Pixel coordinate grounding data:
——————————

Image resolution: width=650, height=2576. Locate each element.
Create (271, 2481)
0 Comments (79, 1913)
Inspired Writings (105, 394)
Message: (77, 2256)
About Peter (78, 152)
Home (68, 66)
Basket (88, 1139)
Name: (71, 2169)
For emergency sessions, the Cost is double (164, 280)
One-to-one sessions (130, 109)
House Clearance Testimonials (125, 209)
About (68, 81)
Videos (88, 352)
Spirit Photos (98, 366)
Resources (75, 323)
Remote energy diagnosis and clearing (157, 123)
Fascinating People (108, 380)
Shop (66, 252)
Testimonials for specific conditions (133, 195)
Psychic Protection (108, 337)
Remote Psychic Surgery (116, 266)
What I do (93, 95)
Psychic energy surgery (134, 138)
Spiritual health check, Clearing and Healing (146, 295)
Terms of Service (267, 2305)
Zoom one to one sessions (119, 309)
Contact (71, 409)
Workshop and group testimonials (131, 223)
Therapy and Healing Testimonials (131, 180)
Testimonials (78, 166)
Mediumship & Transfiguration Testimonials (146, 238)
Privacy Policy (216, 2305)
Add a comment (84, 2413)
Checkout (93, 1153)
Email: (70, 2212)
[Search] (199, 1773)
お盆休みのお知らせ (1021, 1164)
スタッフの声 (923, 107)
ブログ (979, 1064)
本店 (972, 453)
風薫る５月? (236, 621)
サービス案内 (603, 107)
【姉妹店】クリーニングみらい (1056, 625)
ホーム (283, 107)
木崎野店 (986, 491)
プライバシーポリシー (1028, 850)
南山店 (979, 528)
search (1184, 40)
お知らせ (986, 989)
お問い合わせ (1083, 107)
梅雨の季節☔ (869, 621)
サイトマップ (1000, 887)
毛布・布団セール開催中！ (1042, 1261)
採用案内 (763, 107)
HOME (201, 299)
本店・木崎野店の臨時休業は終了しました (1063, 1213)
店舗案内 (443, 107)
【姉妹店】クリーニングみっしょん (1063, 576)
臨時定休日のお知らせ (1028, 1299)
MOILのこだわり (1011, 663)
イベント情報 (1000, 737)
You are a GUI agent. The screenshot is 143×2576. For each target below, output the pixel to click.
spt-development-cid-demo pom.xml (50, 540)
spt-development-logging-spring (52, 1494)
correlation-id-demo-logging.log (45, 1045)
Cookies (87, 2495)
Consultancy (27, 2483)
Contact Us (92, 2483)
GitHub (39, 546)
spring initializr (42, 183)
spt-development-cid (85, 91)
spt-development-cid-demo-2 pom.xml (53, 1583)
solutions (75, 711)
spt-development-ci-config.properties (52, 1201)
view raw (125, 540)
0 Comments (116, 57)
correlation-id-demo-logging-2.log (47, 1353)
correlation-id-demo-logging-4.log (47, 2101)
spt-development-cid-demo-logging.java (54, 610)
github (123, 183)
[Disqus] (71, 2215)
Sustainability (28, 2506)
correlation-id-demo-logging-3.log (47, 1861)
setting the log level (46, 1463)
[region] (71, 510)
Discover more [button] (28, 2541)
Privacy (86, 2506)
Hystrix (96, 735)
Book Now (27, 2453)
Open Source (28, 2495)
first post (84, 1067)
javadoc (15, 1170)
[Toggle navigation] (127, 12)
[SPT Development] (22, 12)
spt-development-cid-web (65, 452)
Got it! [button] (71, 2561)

——————————

▶ **Your objective**
Take the entries above and copy them exactly from the first line through the line with "For emergency sessions, the"; leave out every line after it.

▶ **Final answer**
Image resolution: width=650, height=2576. Locate each element.
Create (271, 2481)
0 Comments (79, 1913)
Inspired Writings (105, 394)
Message: (77, 2256)
About Peter (78, 152)
Home (68, 66)
Basket (88, 1139)
Name: (71, 2169)
For emergency sessions, the Cost is double (164, 280)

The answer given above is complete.